Return the line that contains "The width and height of the screenshot is (485, 358)." plus every line after it to the end of the entries below, exactly as given, and stop there.

%%

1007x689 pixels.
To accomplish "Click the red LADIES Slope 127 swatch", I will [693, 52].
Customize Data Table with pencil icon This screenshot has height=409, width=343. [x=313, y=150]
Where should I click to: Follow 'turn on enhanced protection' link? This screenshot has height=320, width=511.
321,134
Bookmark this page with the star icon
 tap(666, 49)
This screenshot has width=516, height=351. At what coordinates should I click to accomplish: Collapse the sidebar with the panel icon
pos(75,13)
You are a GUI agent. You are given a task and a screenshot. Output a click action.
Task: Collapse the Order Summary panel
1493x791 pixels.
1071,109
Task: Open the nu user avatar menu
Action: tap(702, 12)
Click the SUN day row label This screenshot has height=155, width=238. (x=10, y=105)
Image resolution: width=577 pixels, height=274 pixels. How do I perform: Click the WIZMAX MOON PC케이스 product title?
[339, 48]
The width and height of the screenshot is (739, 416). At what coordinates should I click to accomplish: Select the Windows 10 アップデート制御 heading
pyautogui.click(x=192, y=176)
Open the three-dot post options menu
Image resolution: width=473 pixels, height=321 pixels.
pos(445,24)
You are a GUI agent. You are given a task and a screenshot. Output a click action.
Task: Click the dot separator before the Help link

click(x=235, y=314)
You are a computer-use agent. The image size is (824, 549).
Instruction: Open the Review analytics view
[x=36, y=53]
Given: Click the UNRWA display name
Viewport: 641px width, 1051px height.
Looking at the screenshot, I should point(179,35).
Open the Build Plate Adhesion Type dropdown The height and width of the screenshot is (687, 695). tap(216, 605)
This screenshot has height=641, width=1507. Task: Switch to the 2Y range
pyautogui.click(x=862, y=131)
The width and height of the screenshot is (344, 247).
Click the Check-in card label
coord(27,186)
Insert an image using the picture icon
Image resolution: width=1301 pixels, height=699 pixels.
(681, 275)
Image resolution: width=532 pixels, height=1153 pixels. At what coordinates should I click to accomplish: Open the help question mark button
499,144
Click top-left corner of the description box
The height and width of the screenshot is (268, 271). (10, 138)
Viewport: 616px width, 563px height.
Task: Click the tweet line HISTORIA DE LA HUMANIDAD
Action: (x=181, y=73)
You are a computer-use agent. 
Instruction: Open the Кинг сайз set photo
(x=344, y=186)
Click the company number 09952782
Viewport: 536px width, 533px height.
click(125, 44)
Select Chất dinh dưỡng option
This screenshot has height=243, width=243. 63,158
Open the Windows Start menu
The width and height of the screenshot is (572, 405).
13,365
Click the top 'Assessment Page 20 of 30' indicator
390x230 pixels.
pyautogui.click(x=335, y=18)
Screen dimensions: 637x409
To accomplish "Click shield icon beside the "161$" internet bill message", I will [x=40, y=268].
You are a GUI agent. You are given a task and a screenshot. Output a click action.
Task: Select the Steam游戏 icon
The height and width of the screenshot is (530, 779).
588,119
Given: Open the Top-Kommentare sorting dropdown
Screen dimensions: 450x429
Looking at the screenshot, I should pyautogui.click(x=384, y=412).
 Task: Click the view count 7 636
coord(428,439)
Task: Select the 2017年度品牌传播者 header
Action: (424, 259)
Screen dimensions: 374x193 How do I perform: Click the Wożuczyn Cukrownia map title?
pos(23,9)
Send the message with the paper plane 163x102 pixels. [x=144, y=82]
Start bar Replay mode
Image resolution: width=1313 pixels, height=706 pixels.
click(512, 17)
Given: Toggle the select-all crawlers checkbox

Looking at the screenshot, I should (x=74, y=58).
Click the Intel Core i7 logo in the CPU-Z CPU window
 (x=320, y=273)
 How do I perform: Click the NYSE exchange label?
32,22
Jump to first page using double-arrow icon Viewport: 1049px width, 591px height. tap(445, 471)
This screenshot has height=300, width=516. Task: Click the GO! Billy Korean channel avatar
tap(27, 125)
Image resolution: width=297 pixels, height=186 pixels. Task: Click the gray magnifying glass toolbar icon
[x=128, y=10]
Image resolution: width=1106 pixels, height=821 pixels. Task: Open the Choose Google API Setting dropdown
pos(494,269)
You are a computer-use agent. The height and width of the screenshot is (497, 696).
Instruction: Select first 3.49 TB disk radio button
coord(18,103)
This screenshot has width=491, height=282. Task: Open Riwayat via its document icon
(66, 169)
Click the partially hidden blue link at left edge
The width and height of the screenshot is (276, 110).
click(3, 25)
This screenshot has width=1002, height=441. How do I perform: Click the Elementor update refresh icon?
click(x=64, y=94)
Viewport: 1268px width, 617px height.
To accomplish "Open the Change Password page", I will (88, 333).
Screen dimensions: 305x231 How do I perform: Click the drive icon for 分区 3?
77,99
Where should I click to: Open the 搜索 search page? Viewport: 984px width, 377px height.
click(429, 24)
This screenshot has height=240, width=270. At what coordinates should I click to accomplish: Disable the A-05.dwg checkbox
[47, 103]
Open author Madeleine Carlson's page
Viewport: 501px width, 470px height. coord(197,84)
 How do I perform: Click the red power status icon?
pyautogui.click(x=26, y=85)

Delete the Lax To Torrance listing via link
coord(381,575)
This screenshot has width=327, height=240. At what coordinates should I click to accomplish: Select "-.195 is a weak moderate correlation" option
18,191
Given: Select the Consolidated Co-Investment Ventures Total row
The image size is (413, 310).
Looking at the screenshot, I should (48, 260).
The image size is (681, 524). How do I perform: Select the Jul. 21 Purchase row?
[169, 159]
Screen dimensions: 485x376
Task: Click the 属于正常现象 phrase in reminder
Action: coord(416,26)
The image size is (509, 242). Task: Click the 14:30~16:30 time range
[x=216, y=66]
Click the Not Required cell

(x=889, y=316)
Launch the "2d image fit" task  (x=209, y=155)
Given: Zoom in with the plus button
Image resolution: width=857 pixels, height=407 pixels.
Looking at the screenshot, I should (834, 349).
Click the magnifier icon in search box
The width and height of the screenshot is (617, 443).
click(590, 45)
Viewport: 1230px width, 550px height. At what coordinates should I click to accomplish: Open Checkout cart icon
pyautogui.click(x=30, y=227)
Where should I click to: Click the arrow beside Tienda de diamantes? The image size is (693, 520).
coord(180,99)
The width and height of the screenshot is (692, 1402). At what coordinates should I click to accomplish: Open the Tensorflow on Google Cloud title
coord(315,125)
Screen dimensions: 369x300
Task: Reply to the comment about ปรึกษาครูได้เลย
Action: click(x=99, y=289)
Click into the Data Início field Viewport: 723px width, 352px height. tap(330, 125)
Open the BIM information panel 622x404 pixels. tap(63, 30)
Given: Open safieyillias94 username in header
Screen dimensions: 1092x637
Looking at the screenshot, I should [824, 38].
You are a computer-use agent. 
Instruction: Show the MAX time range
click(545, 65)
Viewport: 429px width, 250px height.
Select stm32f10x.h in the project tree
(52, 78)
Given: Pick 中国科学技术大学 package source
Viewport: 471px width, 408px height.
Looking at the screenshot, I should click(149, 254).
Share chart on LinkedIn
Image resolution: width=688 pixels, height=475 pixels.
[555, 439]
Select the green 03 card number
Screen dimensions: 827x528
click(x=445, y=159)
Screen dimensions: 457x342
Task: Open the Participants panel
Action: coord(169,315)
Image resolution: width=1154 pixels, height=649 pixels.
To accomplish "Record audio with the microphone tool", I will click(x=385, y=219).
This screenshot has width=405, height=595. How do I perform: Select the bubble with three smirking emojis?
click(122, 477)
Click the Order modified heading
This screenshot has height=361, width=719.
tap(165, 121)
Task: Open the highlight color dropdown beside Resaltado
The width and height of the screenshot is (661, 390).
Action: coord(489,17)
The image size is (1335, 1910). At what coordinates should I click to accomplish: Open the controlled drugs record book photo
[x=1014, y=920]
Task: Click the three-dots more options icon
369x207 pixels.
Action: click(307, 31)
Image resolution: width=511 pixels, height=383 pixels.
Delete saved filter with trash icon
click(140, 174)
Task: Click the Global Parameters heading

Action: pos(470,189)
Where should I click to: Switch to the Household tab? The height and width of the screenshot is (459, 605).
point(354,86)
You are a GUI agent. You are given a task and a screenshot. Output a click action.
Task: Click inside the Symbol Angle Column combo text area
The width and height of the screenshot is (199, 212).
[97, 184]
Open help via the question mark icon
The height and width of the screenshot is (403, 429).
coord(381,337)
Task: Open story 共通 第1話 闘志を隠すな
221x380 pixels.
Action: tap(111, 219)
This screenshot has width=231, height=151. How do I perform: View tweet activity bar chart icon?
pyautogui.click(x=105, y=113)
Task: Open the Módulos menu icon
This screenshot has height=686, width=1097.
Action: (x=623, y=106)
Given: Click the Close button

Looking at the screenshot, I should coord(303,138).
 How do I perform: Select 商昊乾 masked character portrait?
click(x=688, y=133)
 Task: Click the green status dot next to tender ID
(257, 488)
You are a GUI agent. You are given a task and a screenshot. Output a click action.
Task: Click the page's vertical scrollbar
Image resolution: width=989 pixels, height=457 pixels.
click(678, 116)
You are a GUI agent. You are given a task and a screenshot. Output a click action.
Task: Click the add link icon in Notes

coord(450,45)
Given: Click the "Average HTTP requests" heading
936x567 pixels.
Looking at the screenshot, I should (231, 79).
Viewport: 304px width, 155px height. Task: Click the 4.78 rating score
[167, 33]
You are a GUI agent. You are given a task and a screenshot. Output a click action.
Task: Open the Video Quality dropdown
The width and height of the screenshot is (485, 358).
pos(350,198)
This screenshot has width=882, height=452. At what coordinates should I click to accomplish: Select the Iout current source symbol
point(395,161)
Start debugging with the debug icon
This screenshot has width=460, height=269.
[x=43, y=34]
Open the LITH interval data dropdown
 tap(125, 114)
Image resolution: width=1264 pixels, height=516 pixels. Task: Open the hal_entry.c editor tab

%%

- **Solution**:
The width and height of the screenshot is (485, 358).
pos(350,198)
This screenshot has width=882, height=452. At what coordinates should I click to accomplish: Select the Iout current source symbol
point(395,161)
Start debugging with the debug icon
This screenshot has width=460, height=269.
[x=43, y=34]
Open the LITH interval data dropdown
 tap(125, 114)
Image resolution: width=1264 pixels, height=516 pixels. Task: Open the hal_entry.c editor tab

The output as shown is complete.